Tuesday, August 12, 2008

Time Between


"There's the moment it's decided, then there's later when you find out the deciding's all been done."

That's always been one of my favorite lyrics [by my favorite songwriter, pretty much the king of singer-songwriters, Jules Shear.] He wrote that back in the late 1970s, when I first learned of him and his great band, Jules & the Polar Bears. One of my desert island albums would definitely be "Got No Breeding" from 1978. I remember hearing it, and thinking that at once it made both Elvis Costello and Jackson Browne dispensable.

I quote the above lyrics because I'm waiting for the results of my latest round of blood work - something like 7 or so vials of the stuff that I work so hard to produce [and then I just give it away. So sad.]

I see the doc, the rheumatologist - another specialist, thank you very much - next Monday, and I have a feeling, to paraphrase Jules, that the deciding's all been done. That there will be some diagnosis [and concomitant prognosis] at that time [or sooner, if it's really dire and he calls.]

It's a weird feeling; I've been on this health rollercoaster since April, when I got back from Europe. First, acute appendicitis and surgery. Next, a lesion on my lung. Third, blood panels that come back with absolutely inexplicable results. Positive for whooping cough [huh?] And rheumatoid factors that are exponentially higher than they should be. But one or more could be false positives.

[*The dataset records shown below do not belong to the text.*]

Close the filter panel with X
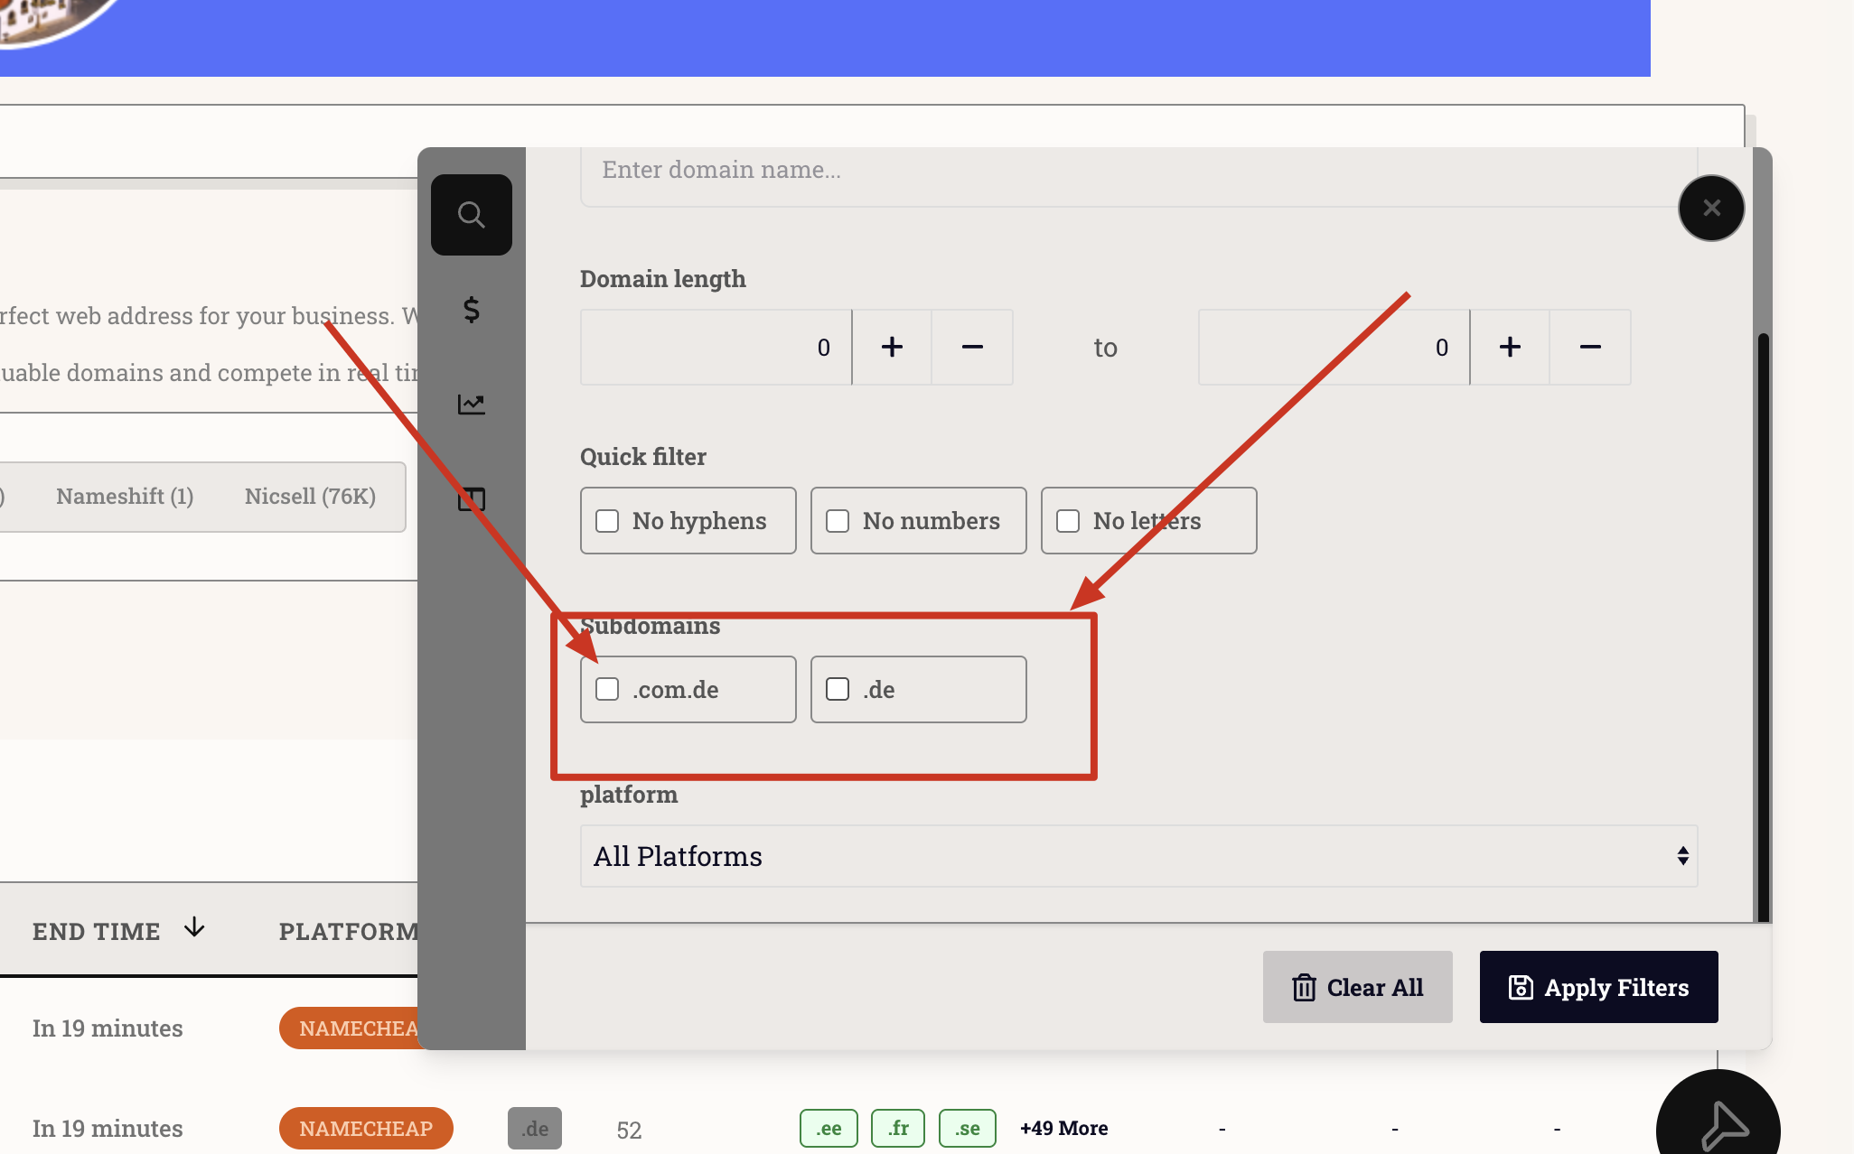 (x=1710, y=209)
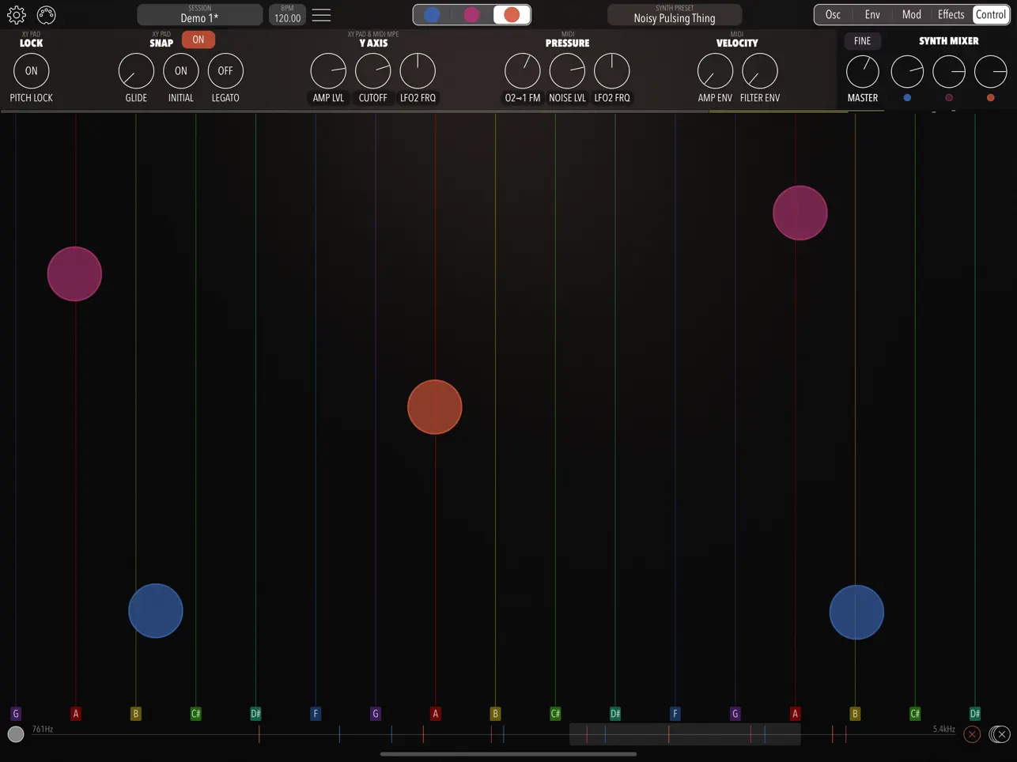This screenshot has height=762, width=1017.
Task: Turn SNAP off
Action: [198, 39]
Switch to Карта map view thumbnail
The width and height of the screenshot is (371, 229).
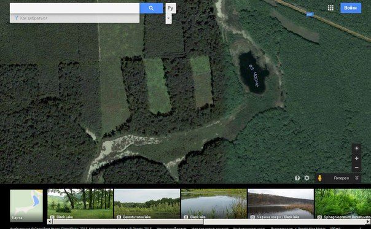pos(26,206)
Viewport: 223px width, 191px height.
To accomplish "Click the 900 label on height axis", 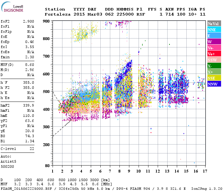I will pos(47,21).
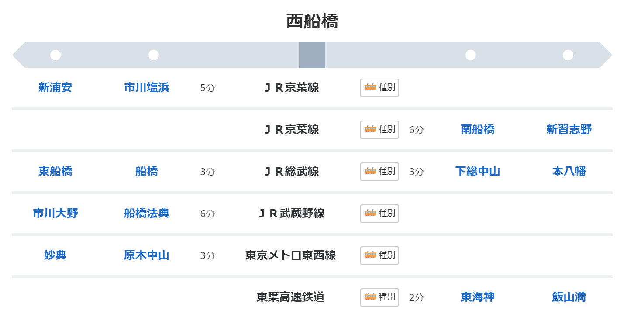Click the 種別 button for JR京葉線 toward 南船橋

[379, 129]
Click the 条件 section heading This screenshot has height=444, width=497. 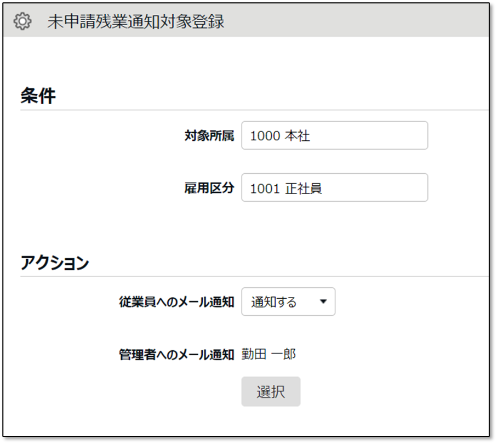38,96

So many, many rounds of blood work. A CT scan. A PET scan. An MRI. No diagnosis. So many tests, so many specialists. No answers.

At some point, calling in grumpy misanthrope House would seem a relief. Anyone who had to go on this merry-go-round would welcome his hateful, sarcastic yet ultimately unimpeachable visage. At least he gets things done.

Much like when after I took the bar exam but had not yet gotten my results, I am waiting for an outcome that is likely already determined. A tested already graded, the results not yet published. It's a strange feeling. Or to quote another great songwriter, Lyle Lovett, "She's Already Made Up Her Mind." And I'm just waiting for her to tell me where the chips have fallen.